David’s GTD methodology tackles this problem head-on. It’s difficult to summarize the GTD system in a few paragraphs (it spans over 200 pages in book form), but on a very basic level the GTD method has two stages: first, get all the to-dos in your head into an external system, and second, deal with that stuff.
1. Capture all the stuff in your head
To capture all of the tasks and projects you have floating around in your head, David says that you don’t gave to go far. “Capture whatever’s on your mind, aside from what you’re currently doing. Get a pen and paper and just start jotting it down: that you need cat food, your strategic plan, the next holiday you’re going on, changing the oil in your car. Just start to dump it all out. I’ve never met anybody who at one point didn’t feel overwhelmed or confused and sat down and made a list and didn’t feel better, and more in control and more focused.”
2. Deal with it
After you capture everything, you have to deal with it. “You can’t leave it there. If you leave it there, then you become sort of a compulsive list maker and you’ve got lists everywhere and things will still crawl back up into your head and bother you.
“What you need to do is take all of those things and one at a time, discipline yourself and ask yourself: is this something I’m actually going to do something about? If yes, then what’s the very next think you need to do to move that forward?
“That decision doesn’t necessarily show up by itself. You have to think to decide what the next step is, whether it’s to surf the web, make a phone call, [or] draft a document on your computer.
“That granularity–getting it down to the next physical, visible action, is a really powerful thing to do.” It’s also the basis of the GTD system. The more you get out of your head and into an external system, the more head space you will have to think about bigger and better problems throughout the day, instead of bogging down your mental RAM with distracting bullshit.
When I asked David what one productivity tip he would give to someone making New Year’s resolutions, he told me: “empty stuff out of your head, decide sooner than later the actions and outcomes embedded in them, and step back and trust the intuition of your choices”. I can personally vouch for the methods behind David’s madness. The more to-do’s, tasks, projects, and other stuff you empty from your head, the freer your mind is to think about much more important things.
Mind like water
In the very first chapter of Getting Things Done, David Allen talks about his “mind like water” way of thinking about productivity. “Imagine throwing a pebble into a still pond. How does the water respond? The answer is, totally appropriately to the force and mass of the input; then it returns to calm. It doesn’t overreact or underreact. … Anything that causes you to overreact or under react can control you, and often does. Responding inappropriately to your email, your staff, your projects, your unread magazines, your thoughts about what you need to do, your children, or your boss will lead to less effective results than you’d like.”
A lot of people are incredibly hard on themselves when New Year’s rolls around, and vow to completely overhaul their life and change into a completely different person through sheer willpower alone.

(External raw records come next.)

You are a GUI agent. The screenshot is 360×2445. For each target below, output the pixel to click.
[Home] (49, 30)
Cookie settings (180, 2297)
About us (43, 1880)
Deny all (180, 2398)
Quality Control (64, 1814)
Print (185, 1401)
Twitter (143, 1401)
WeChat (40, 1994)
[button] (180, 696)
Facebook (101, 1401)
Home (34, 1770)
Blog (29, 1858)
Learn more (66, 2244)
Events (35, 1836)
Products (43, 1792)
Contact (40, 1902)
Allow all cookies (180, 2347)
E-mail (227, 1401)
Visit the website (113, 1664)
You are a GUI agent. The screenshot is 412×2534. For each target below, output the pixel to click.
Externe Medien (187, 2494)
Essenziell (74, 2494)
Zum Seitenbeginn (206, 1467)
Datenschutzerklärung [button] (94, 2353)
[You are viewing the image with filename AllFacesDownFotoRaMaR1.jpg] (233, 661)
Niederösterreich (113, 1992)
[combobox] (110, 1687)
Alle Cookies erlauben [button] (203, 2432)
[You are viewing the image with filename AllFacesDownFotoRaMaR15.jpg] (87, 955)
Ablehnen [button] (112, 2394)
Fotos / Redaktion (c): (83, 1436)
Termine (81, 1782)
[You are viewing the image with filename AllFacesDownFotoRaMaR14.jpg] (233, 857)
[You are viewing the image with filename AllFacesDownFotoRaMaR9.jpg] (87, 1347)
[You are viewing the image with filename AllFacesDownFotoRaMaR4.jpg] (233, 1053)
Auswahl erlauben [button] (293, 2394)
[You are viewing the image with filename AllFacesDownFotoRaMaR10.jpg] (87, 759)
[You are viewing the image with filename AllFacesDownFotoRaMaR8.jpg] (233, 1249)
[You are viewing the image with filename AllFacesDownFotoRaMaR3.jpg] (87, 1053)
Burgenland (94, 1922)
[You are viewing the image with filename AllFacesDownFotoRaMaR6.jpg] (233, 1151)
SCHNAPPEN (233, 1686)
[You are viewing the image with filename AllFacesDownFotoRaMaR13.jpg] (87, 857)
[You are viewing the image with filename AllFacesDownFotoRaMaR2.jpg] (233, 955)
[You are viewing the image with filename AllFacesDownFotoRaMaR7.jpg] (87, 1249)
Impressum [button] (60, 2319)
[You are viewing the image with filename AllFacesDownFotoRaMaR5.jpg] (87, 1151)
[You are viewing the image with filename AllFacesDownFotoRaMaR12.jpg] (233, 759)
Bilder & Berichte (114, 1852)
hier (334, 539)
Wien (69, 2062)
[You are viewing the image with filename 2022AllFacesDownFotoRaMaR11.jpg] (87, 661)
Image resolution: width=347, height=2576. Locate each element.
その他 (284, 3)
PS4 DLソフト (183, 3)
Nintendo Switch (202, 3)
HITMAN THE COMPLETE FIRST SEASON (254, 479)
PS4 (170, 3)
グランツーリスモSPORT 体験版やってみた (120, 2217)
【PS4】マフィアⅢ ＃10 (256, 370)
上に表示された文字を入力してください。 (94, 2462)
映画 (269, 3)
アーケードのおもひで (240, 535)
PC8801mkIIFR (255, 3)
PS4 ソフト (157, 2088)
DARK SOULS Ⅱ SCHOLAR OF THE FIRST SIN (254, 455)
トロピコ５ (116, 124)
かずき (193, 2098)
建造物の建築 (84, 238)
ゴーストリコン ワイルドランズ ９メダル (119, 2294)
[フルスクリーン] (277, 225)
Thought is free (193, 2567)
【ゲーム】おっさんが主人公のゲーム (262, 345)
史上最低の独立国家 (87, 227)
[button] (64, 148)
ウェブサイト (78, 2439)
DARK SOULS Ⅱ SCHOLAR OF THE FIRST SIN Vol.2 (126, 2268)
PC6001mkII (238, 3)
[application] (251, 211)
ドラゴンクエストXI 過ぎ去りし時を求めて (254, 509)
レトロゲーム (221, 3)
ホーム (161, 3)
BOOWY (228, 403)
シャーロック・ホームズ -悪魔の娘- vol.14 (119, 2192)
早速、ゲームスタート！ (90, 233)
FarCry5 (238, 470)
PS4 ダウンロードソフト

But that doesn’t work. Especially when an astounding 80% of your self-talk is negative, there has never been a better time to show more respect for yourself. The kinder you are to yourself, by making making recollections in addition to resolutions, making changes automatic through habits, setting short-term, process goals, and capturing and dealing with all of the open loops in your head, the more productive you’ll be in the new year.